-- TASK OBJECTIVE --
The expected output is the data below, restated word for word.

(Records from a dataset)
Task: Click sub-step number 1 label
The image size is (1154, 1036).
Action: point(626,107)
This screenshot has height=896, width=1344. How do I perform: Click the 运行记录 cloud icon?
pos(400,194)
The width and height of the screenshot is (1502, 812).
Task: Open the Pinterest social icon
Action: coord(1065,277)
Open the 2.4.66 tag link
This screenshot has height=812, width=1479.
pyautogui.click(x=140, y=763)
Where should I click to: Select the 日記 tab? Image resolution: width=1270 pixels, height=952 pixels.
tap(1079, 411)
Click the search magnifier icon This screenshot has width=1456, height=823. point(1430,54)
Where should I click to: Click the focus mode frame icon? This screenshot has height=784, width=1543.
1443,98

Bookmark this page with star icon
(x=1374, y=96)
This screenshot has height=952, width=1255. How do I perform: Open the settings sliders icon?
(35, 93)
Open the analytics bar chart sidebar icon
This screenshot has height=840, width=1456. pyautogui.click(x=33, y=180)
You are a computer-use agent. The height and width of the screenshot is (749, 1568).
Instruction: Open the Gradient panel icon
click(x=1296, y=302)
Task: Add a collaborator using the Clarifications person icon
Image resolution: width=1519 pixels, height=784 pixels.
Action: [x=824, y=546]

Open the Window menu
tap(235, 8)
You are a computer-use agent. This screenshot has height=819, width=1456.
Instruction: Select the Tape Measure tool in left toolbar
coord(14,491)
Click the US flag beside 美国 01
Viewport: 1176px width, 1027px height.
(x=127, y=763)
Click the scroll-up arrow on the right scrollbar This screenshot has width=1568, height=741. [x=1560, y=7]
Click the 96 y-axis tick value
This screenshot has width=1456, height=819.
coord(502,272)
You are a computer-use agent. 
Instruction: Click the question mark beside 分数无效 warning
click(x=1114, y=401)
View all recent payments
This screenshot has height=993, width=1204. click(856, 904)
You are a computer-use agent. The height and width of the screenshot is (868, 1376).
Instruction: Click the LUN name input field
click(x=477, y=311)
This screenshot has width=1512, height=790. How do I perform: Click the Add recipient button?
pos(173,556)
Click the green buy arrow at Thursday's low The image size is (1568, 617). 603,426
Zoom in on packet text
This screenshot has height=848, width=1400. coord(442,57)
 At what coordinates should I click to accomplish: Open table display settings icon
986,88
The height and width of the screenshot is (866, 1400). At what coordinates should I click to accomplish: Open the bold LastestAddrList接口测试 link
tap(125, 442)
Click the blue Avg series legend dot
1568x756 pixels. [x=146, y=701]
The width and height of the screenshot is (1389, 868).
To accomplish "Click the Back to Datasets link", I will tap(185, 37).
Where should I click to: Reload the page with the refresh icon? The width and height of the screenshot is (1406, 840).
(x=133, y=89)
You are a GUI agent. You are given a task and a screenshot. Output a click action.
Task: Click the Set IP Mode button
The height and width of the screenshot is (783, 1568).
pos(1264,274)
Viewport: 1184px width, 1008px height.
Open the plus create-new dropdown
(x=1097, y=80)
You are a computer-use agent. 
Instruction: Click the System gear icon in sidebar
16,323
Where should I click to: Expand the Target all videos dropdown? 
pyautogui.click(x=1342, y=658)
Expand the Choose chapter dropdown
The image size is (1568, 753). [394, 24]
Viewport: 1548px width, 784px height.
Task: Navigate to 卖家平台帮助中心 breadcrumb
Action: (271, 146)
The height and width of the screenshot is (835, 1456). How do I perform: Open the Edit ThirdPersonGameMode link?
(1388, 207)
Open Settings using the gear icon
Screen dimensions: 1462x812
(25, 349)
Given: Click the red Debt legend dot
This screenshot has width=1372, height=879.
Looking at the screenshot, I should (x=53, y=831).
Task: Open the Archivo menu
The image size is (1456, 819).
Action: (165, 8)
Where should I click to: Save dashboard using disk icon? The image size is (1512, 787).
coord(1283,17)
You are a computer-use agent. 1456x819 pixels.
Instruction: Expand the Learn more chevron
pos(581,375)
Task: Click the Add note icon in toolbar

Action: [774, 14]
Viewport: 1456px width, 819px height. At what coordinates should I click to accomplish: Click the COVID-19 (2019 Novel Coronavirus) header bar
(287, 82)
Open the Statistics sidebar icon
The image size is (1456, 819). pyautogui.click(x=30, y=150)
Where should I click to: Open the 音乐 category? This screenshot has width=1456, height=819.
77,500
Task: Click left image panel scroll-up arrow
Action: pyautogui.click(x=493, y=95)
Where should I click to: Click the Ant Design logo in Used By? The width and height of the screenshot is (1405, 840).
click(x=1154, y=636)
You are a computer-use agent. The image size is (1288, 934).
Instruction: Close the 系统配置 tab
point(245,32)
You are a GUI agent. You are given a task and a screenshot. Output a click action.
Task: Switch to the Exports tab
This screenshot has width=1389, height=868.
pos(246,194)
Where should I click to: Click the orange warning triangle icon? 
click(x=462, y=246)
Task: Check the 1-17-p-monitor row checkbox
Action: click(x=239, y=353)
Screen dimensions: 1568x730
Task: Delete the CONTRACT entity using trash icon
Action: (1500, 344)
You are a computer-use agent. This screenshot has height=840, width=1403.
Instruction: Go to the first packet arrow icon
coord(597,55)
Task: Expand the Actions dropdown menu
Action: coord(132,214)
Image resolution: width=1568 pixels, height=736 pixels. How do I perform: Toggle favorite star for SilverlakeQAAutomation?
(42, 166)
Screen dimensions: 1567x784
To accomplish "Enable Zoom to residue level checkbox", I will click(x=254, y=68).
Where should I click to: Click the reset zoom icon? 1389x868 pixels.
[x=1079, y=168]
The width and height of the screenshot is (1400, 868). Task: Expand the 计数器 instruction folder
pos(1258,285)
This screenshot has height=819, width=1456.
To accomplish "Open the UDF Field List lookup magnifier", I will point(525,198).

-- ANSWER BOX --
Task: Click sub-step number 1 label
The image size is (1154, 1036).
Action: point(626,107)
This screenshot has height=896, width=1344. How do I perform: Click the 运行记录 cloud icon?
pos(400,194)
The width and height of the screenshot is (1502, 812).
Task: Open the Pinterest social icon
Action: coord(1065,277)
Open the 2.4.66 tag link
This screenshot has height=812, width=1479.
pyautogui.click(x=140, y=763)
Where should I click to: Select the 日記 tab? Image resolution: width=1270 pixels, height=952 pixels.
tap(1079, 411)
Click the search magnifier icon This screenshot has width=1456, height=823. point(1430,54)
Where should I click to: Click the focus mode frame icon? This screenshot has height=784, width=1543.
1443,98

Bookmark this page with star icon
(x=1374, y=96)
This screenshot has height=952, width=1255. How do I perform: Open the settings sliders icon?
(35, 93)
Open the analytics bar chart sidebar icon
This screenshot has height=840, width=1456. pyautogui.click(x=33, y=180)
You are a computer-use agent. The height and width of the screenshot is (749, 1568).
Instruction: Open the Gradient panel icon
click(x=1296, y=302)
Task: Add a collaborator using the Clarifications person icon
Image resolution: width=1519 pixels, height=784 pixels.
Action: [x=824, y=546]

Open the Window menu
tap(235, 8)
You are a computer-use agent. This screenshot has height=819, width=1456.
Instruction: Select the Tape Measure tool in left toolbar
coord(14,491)
Click the US flag beside 美国 01
Viewport: 1176px width, 1027px height.
(x=127, y=763)
Click the scroll-up arrow on the right scrollbar This screenshot has width=1568, height=741. [x=1560, y=7]
Click the 96 y-axis tick value
This screenshot has width=1456, height=819.
coord(502,272)
You are a computer-use agent. 
Instruction: Click the question mark beside 分数无效 warning
click(x=1114, y=401)
View all recent payments
This screenshot has height=993, width=1204. click(856, 904)
You are a computer-use agent. The height and width of the screenshot is (868, 1376).
Instruction: Click the LUN name input field
click(x=477, y=311)
This screenshot has width=1512, height=790. How do I perform: Click the Add recipient button?
pos(173,556)
Click the green buy arrow at Thursday's low The image size is (1568, 617). 603,426
Zoom in on packet text
This screenshot has height=848, width=1400. coord(442,57)
 At what coordinates should I click to accomplish: Open table display settings icon
986,88
The height and width of the screenshot is (866, 1400). At what coordinates should I click to accomplish: Open the bold LastestAddrList接口测试 link
tap(125, 442)
Click the blue Avg series legend dot
1568x756 pixels. [x=146, y=701]
The width and height of the screenshot is (1389, 868).
To accomplish "Click the Back to Datasets link", I will tap(185, 37).
Where should I click to: Reload the page with the refresh icon? The width and height of the screenshot is (1406, 840).
(x=133, y=89)
You are a GUI agent. You are given a task and a screenshot. Output a click action.
Task: Click the Set IP Mode button
The height and width of the screenshot is (783, 1568).
pos(1264,274)
Viewport: 1184px width, 1008px height.
Open the plus create-new dropdown
(x=1097, y=80)
You are a computer-use agent. 
Instruction: Click the System gear icon in sidebar
16,323
Where should I click to: Expand the Target all videos dropdown? 
pyautogui.click(x=1342, y=658)
Expand the Choose chapter dropdown
The image size is (1568, 753). [394, 24]
Viewport: 1548px width, 784px height.
Task: Navigate to 卖家平台帮助中心 breadcrumb
Action: (271, 146)
The height and width of the screenshot is (835, 1456). How do I perform: Open the Edit ThirdPersonGameMode link?
(1388, 207)
Open Settings using the gear icon
Screen dimensions: 1462x812
(25, 349)
Given: Click the red Debt legend dot
This screenshot has width=1372, height=879.
Looking at the screenshot, I should (x=53, y=831).
Task: Open the Archivo menu
The image size is (1456, 819).
Action: (165, 8)
Where should I click to: Save dashboard using disk icon? The image size is (1512, 787).
coord(1283,17)
You are a computer-use agent. 1456x819 pixels.
Instruction: Expand the Learn more chevron
pos(581,375)
Task: Click the Add note icon in toolbar

Action: [774, 14]
Viewport: 1456px width, 819px height. At what coordinates should I click to accomplish: Click the COVID-19 (2019 Novel Coronavirus) header bar
(287, 82)
Open the Statistics sidebar icon
The image size is (1456, 819). pyautogui.click(x=30, y=150)
Where should I click to: Open the 音乐 category? This screenshot has width=1456, height=819.
77,500
Task: Click left image panel scroll-up arrow
Action: pyautogui.click(x=493, y=95)
Where should I click to: Click the Ant Design logo in Used By? The width and height of the screenshot is (1405, 840).
click(x=1154, y=636)
You are a computer-use agent. The image size is (1288, 934).
Instruction: Close the 系统配置 tab
point(245,32)
You are a GUI agent. You are given a task and a screenshot. Output a click action.
Task: Switch to the Exports tab
This screenshot has width=1389, height=868.
pos(246,194)
Where should I click to: Click the orange warning triangle icon? 
click(x=462, y=246)
Task: Check the 1-17-p-monitor row checkbox
Action: click(x=239, y=353)
Screen dimensions: 1568x730
Task: Delete the CONTRACT entity using trash icon
Action: (1500, 344)
You are a computer-use agent. This screenshot has height=840, width=1403.
Instruction: Go to the first packet arrow icon
coord(597,55)
Task: Expand the Actions dropdown menu
Action: coord(132,214)
Image resolution: width=1568 pixels, height=736 pixels. How do I perform: Toggle favorite star for SilverlakeQAAutomation?
(42, 166)
Screen dimensions: 1567x784
To accomplish "Enable Zoom to residue level checkbox", I will click(x=254, y=68).
Where should I click to: Click the reset zoom icon? 1389x868 pixels.
[x=1079, y=168]
The width and height of the screenshot is (1400, 868). Task: Expand the 计数器 instruction folder
pos(1258,285)
This screenshot has height=819, width=1456.
To accomplish "Open the UDF Field List lookup magnifier", I will point(525,198).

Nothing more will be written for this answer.